The site of the first camp of the Israelites on the west of the Jordan, the place at which they passed the first night after crossing the river, and where the twelve stones were set up which had been taken from the bed of the stream (Joshua 4:19-20, comp. Joshua 4:3). Where also they kept the first passover in the land of Canaan (Joshua 5:10). It was “in the east border of Jericho,” apparently on a hillock or rising ground (Joshua 5:3, comp. Josh 5:9) in the Arboth-Jericho (Authorized Version “the plains”), that is, the hot depressed district of the Ghor which lay between the town and the Jordan (Joshua 5:10). Here Samuel was judge, and Saul was made king. We again have a glimpse of it, some sixty years later, in the history of David’s return to Jerusalem (2 Samuel 19:40). A Gilgal is spoken of in Joshua 15:7 in describing the north border of Judah. In Joshua 18:17 it is given as Geliloth. Gilgal near Jericho is doubtless intended.
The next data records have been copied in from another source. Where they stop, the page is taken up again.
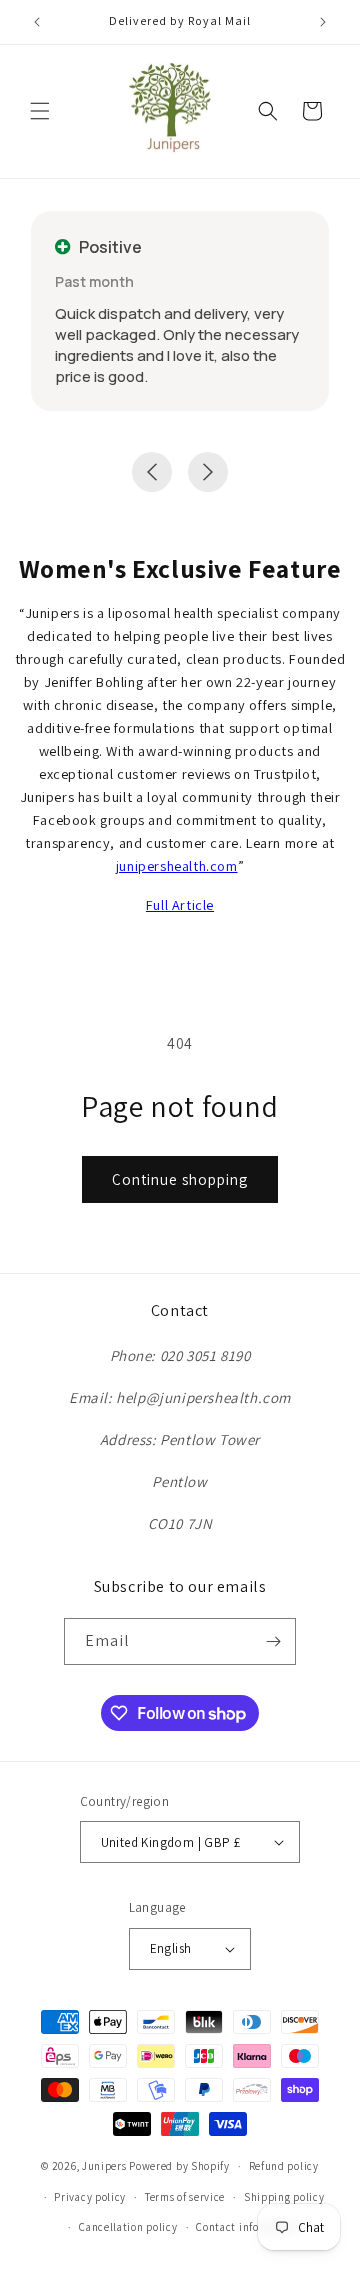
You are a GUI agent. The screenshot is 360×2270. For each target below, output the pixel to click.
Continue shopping (180, 1179)
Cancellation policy (128, 2227)
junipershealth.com (177, 865)
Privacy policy (90, 2197)
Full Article (180, 904)
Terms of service (185, 2197)
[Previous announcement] (37, 22)
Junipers (104, 2166)
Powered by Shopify (179, 2166)
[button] (40, 111)
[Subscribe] (273, 1641)
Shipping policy (284, 2197)
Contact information (247, 2227)
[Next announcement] (323, 22)
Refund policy (284, 2166)
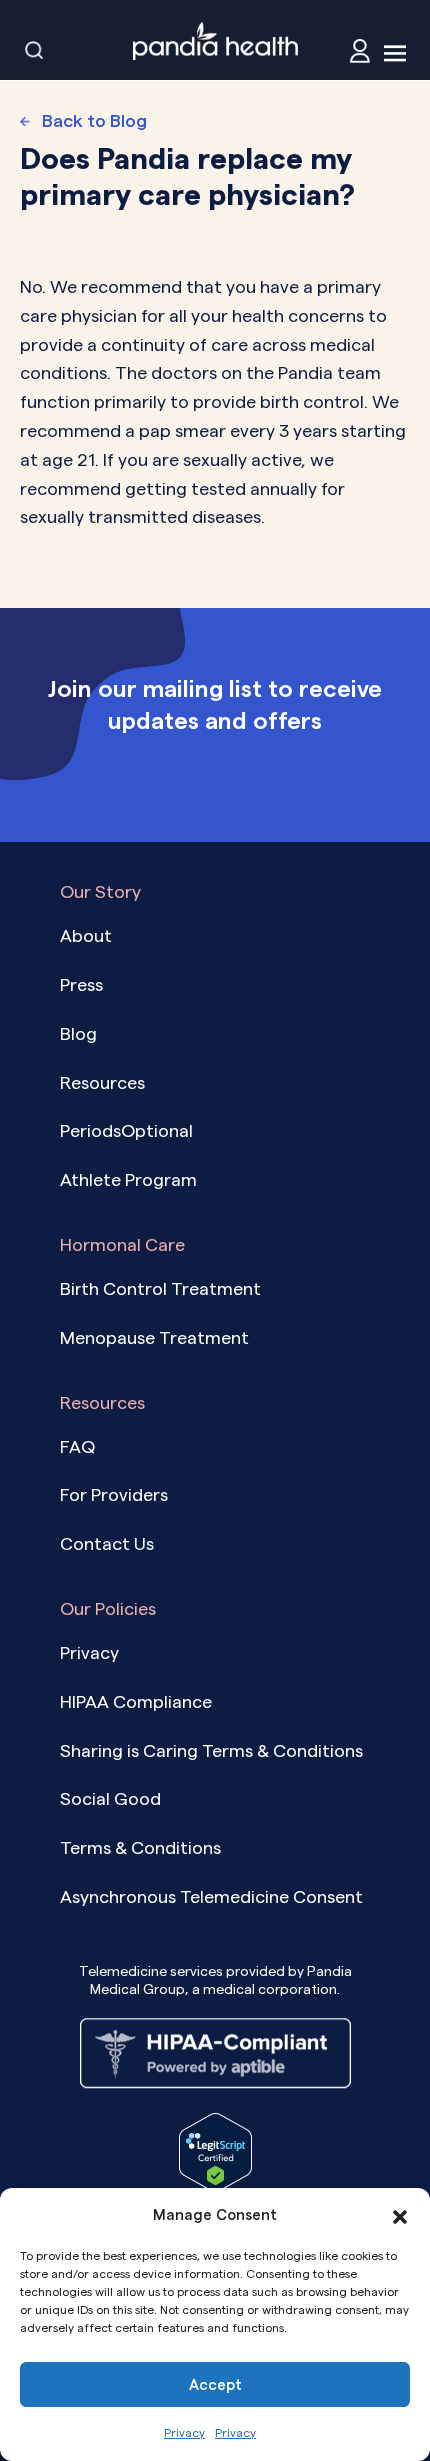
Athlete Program (128, 1179)
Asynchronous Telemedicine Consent (211, 1896)
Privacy (184, 2432)
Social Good (110, 1798)
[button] (400, 2215)
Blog (78, 1033)
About (86, 935)
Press (81, 984)
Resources (102, 1082)
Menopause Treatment (154, 1337)
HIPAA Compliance (136, 1701)
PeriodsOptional (126, 1130)
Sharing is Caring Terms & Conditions (211, 1750)
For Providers (114, 1494)
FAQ (77, 1446)
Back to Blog (94, 120)
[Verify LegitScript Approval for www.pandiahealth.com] (215, 2150)
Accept (215, 2384)
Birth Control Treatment (160, 1288)
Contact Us (107, 1543)
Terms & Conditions (140, 1847)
In 2 Kings 2:1-2; 4:38 is named a Gilgal visited by Elijah and Elisha. This could not be the Gilgal of the low plain of the Jordan, for the prophets are said to have gone down to Bethel, which is 3,000 feet above the plain. It has been identified with Jiljilia, about four miles from Bethel and Shiloh respectively.
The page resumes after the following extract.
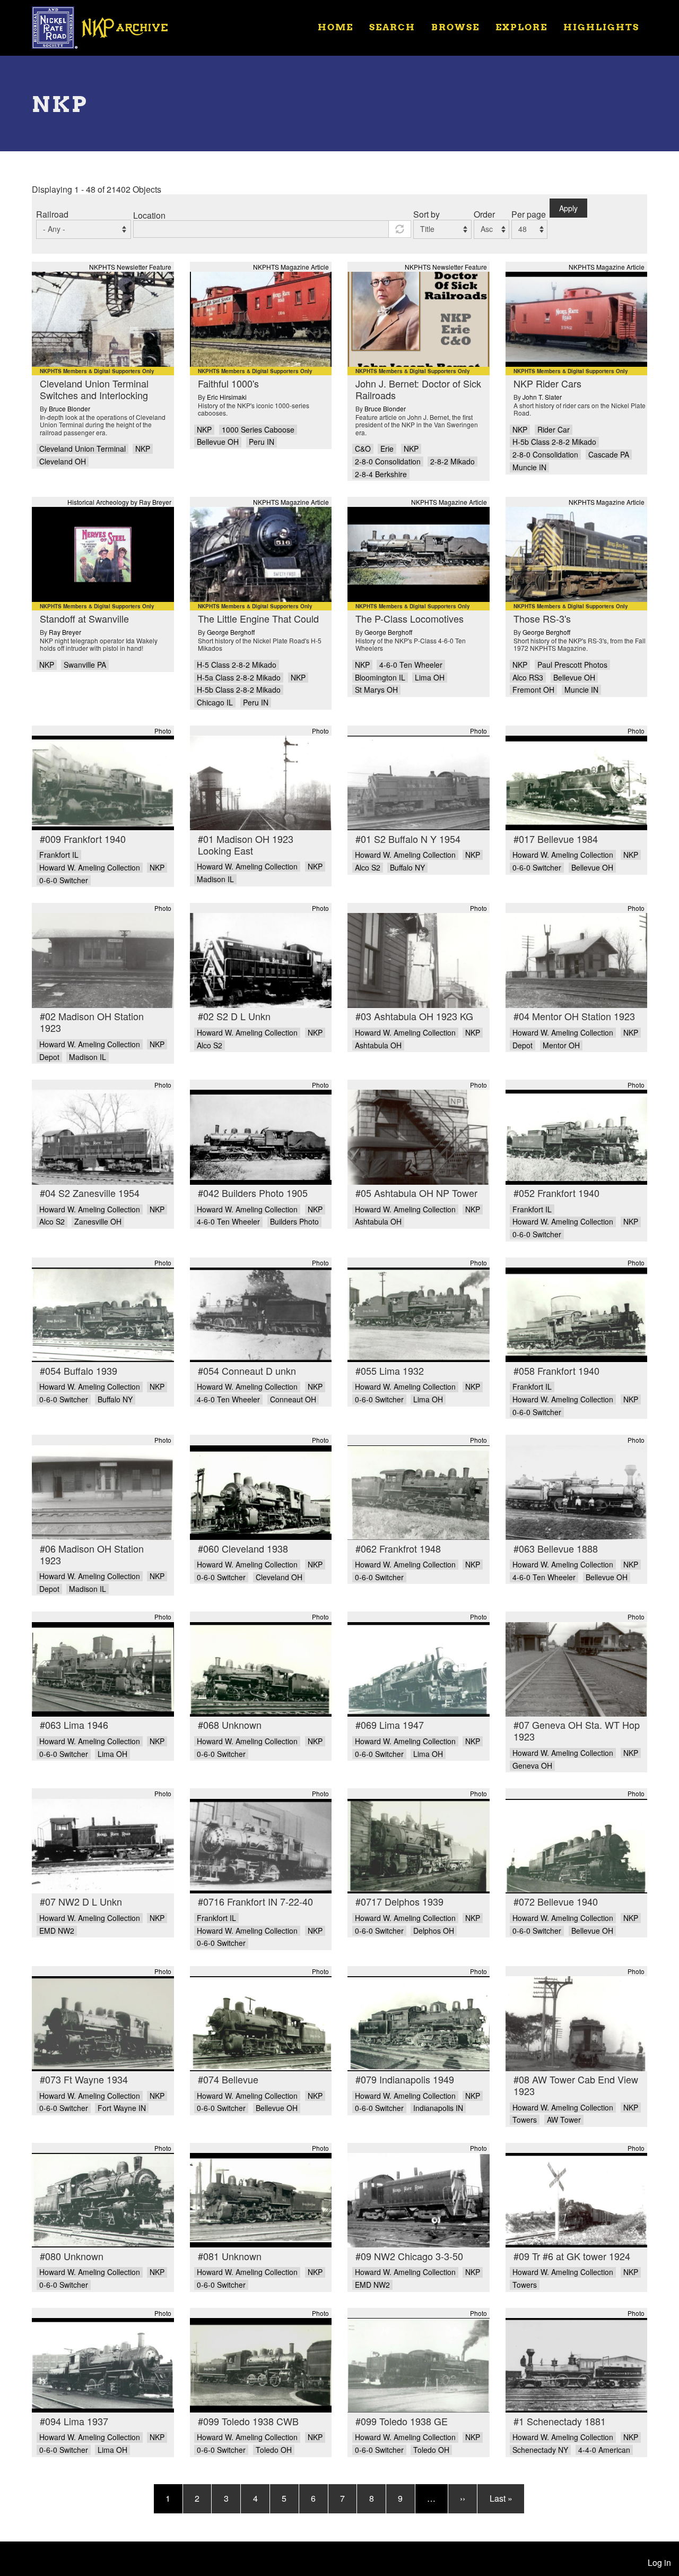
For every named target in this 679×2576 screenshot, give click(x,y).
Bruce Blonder (69, 408)
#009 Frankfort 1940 (83, 839)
The “king of the nations of Gilgal” or rather perhaps the “king of Goim at Gilgal,” is mentioned in the catalogue of the chiefs overthrown bv Joshua (Joshua 12:23). Possibly the site of this place is marked by the modern village Jiljulieh, about four miles south of Antipatris, which lies 16 miles northeast of Joppa. But another Gilgal, under the slightly-different form of Kilkilieh, lies about two miles east of Antipatris.